Groups | Search | Server Info | Login | Register


Groups > comp.lang.forth > #22660

Re: The current object

From Bernd Paysan <bernd.paysan@gmx.de>
Newsgroups comp.lang.forth
Subject Re: The current object
Date 2013-05-15 23:23 +0200
Organization 1&1 Internet AG
Message-ID <kn0udd$spc$1@online.de> (permalink)
References (10 earlier) <klsb20$7hk$1@online.de> <2013May2.162843@mips.complang.tuwien.ac.at> <klu9fd$ifv$1@online.de> <kn0aqb$d3v$1@online.de> <R5CdndY-5plDUg7MnZ2dnUVZ_hOdnZ2d@supernews.com>

Show all headers | View raw


Andrew Haley wrote:

> Bernd Paysan <bernd.paysan@gmx.de> wrote:
>> Please do some measurements, if you don't believe me.  A call
>> *offset(reg) is, when correctly predicted, exactly as fast as a
>> direct call (with constant address) on a Core i7.
> 
> I don't doubt that.  However, gotchas arise when the vtable isn't in
> the chache.  The question is how well on avergae, on a real load, it
> works, and how badly an inline cache works.

"Cold" code executes slowly.

>>> But even if vtable dispatch is somewhat better, a cacheing "virtual
>>> function" approach is much more general-purpose, for very little
>>> extra cost.  It is the Rosetta Stone that allows different OOP
>>> systems, static and dynamic, to talk to each other.
>> 
>> The cost of misprediction is way too high.
> 
> I disagree.  It's only another test and branch, which may well be
> quicker than a vtable lookup if the vtable isn't in L1 cache.

Actually, the likelyhood that the object itself (and therefore the class 
information) is not in the cache might be higher.  There aren't that many 
vtables in a reasonable large Forth OOP program.  Maybe in Java.

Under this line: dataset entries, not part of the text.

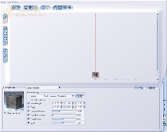Click the question mark help icon
Viewport: 167px width, 132px height.
pyautogui.click(x=165, y=110)
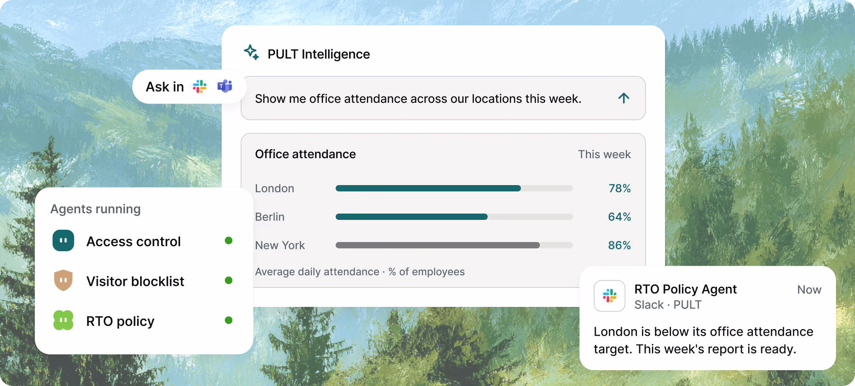Toggle the Access control status dot
This screenshot has height=386, width=855.
(x=228, y=240)
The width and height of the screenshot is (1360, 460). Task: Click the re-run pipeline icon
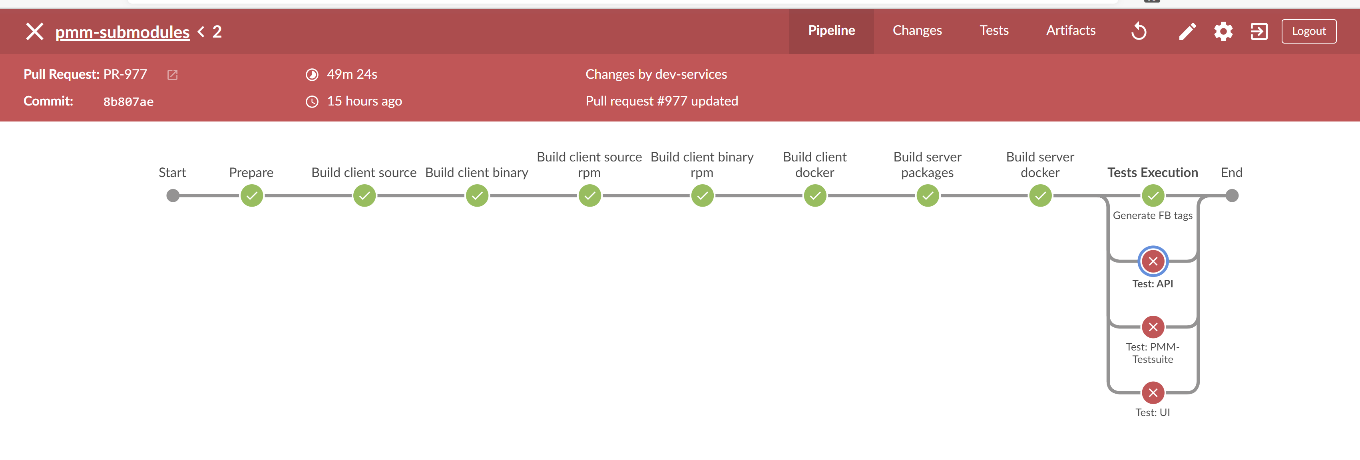pos(1139,31)
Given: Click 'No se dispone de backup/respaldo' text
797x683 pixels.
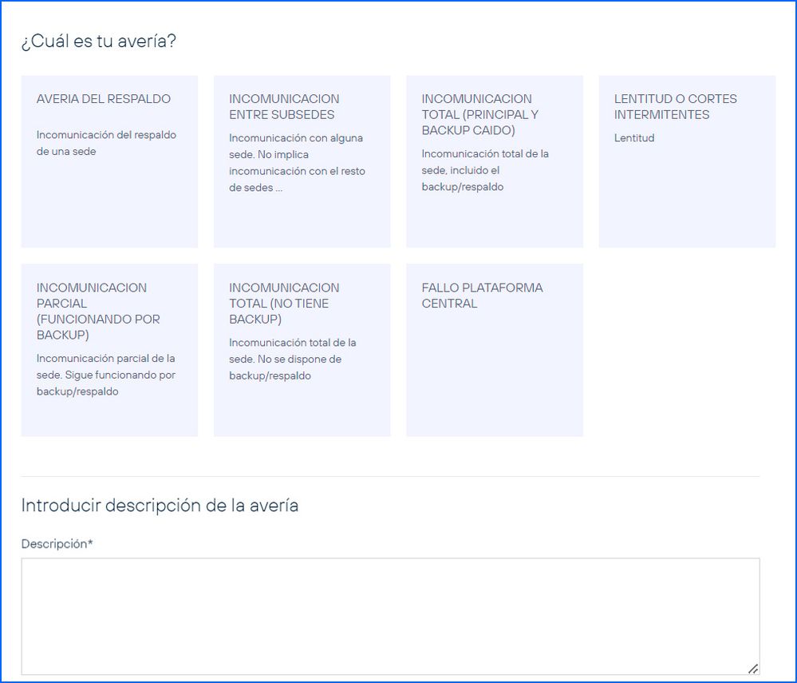Looking at the screenshot, I should [x=292, y=367].
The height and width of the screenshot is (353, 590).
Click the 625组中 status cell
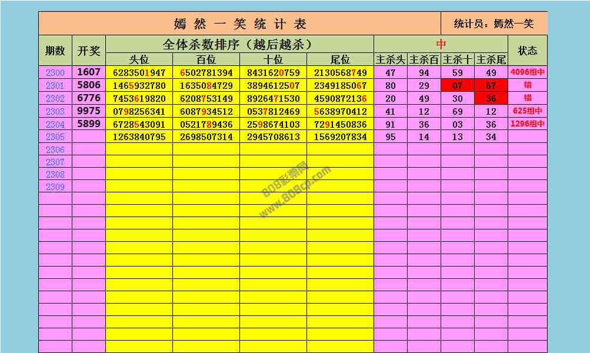point(528,111)
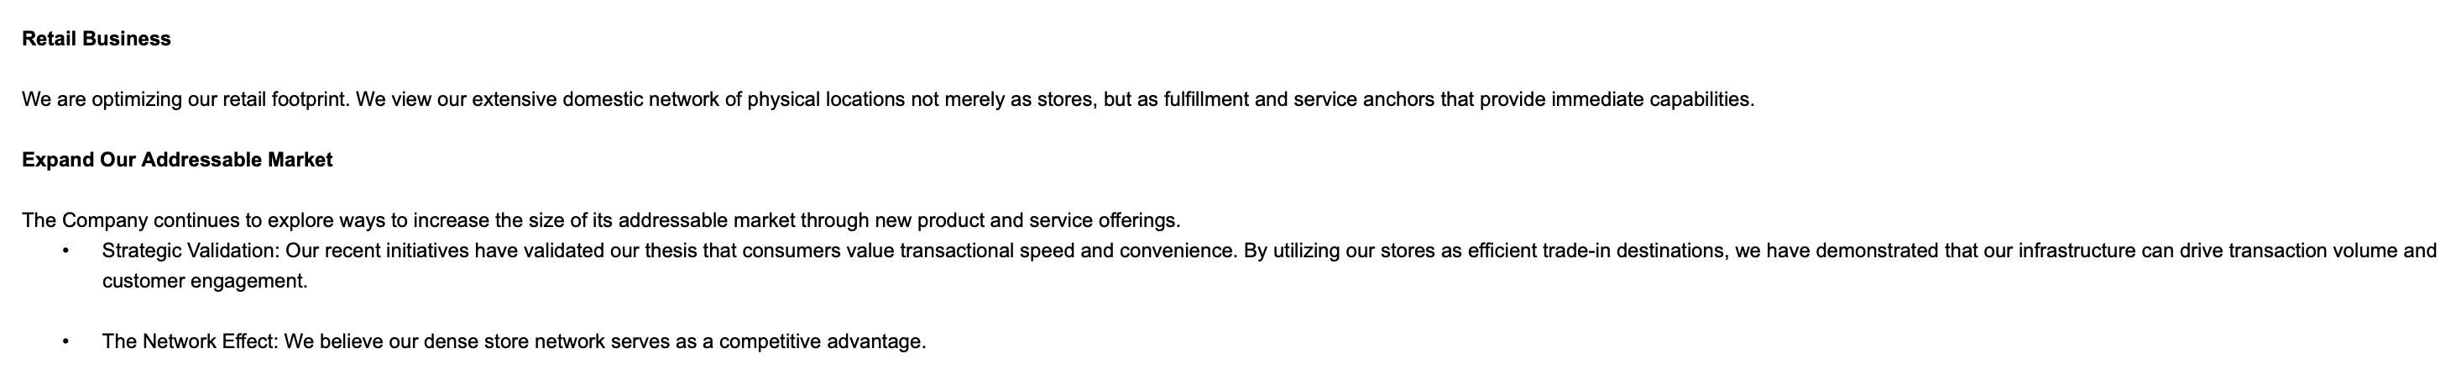Click the Expand Our Addressable Market heading

[x=177, y=160]
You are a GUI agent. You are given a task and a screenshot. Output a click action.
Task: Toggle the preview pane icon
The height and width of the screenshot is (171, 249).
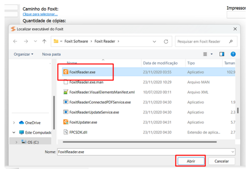click(x=222, y=54)
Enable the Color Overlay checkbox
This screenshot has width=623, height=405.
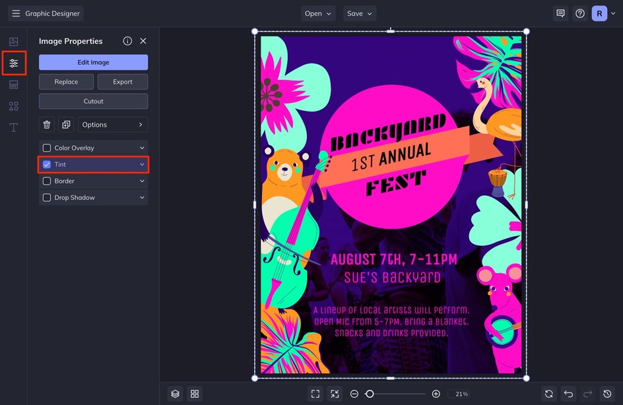47,148
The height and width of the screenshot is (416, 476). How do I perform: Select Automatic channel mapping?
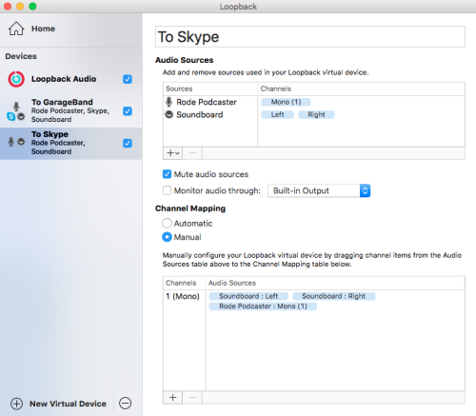[x=167, y=223]
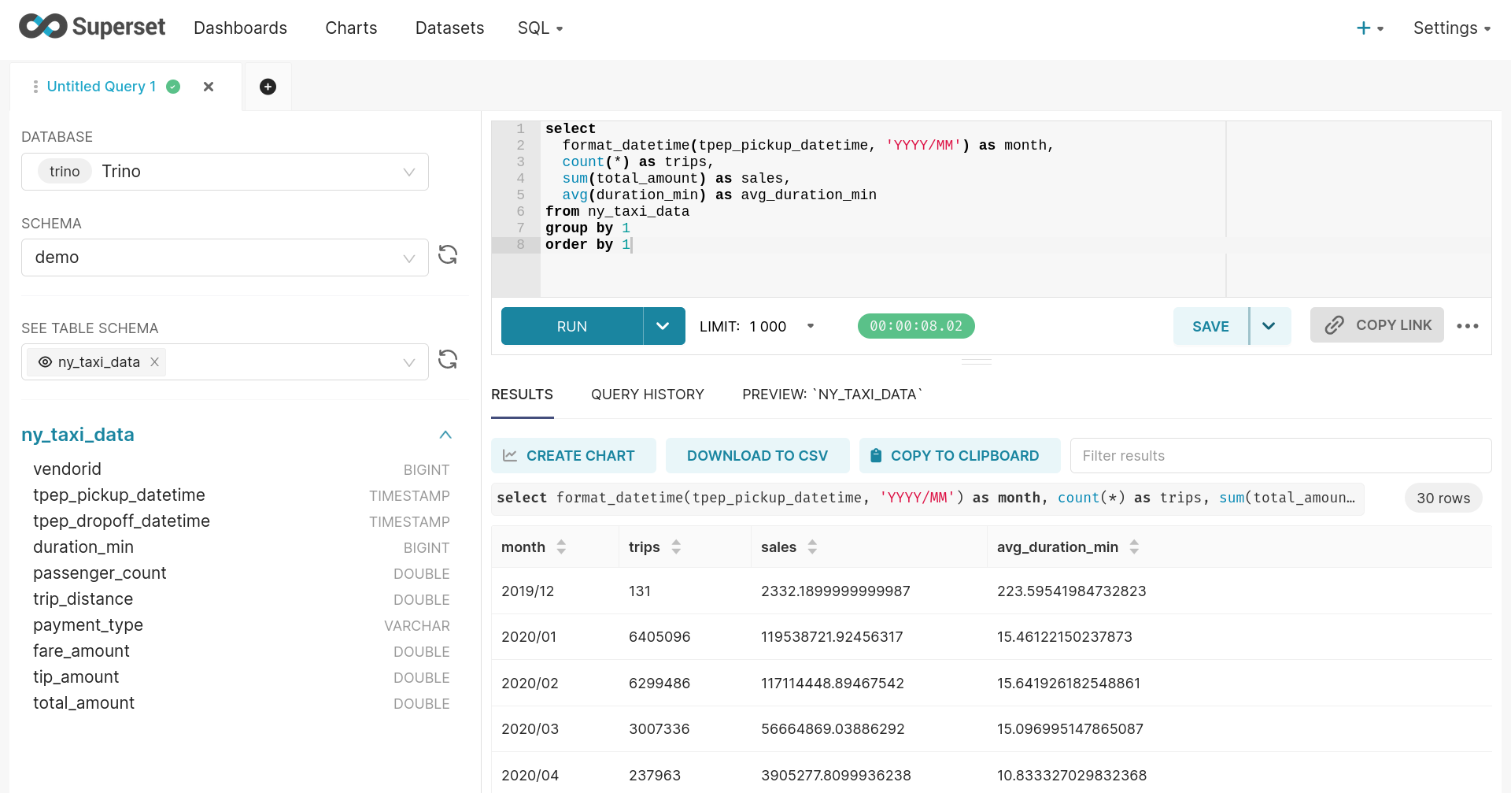Screen dimensions: 1511x793
Task: Remove ny_taxi_data from table selection
Action: click(x=155, y=362)
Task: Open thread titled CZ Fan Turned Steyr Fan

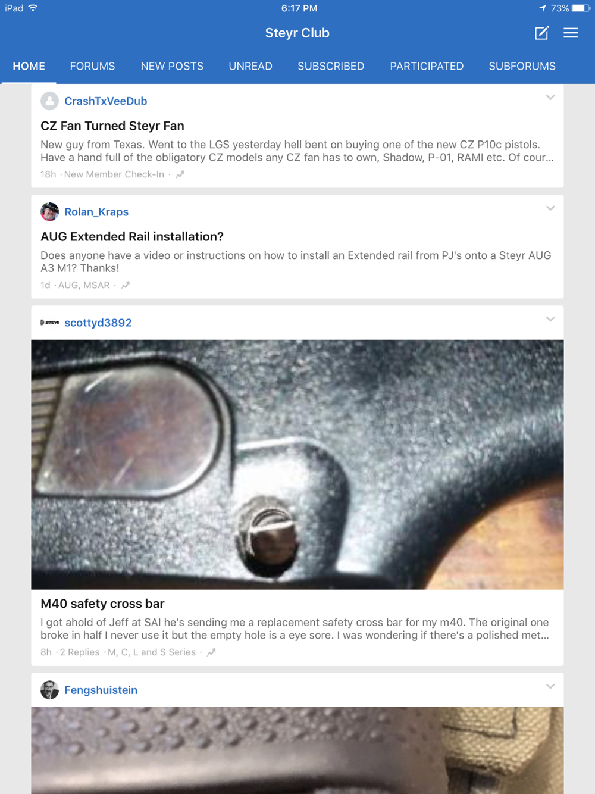Action: click(x=112, y=126)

>> That's one implementation option.  It has the disadvantage that any
>> occasional polymorphic call makes the whole thing slow.
> 
> Not really, and if it's only occasional it's not going to make the
> "whole thing slow", is it?

No, you didn't read that correctly: If you have a mostly monomorphic call, 
which has the occasional polymorphic call, it's going to be slow if you 
convert from monomorphic to polymorphic on the first of those ocassional 
calls, and never go back.

So one occasional call to another method makes all other calls to the usual 
suspect slow.

>>> I'm not surprised you think this technique is slow, given your
>>> misunderstanding of how it actually works.  What are you thinking?
>>> That the people who write such systems are incompetent?
>> 
>> Always is a possibility.
> 
> The thing that bothers me is that this is often your default
> assumption.  As in "If you want it done right, you have to do it
> yourself"

Ah, no, I'm lazy.  I take whatever works for me.  The problem is: it too 
often doesn't.  Then I curse (the above is the curse), and do the thing 
myself.

Because there are many ways to do it wrong, and most of the time we do it 
wrong, especially for other people - "works for me" is a very common excuse 
to close valid bug reports.  So if you follow my advice, chances are high 
that it at least works for you.  It could well be about as buggy as all the 
other stuff, but that stuff worked for them, not for you.  The worst case is 
if you have code written by some employer, who doesn't even need what he 
writes.  Then it works for nobody but the unit test (if there is one).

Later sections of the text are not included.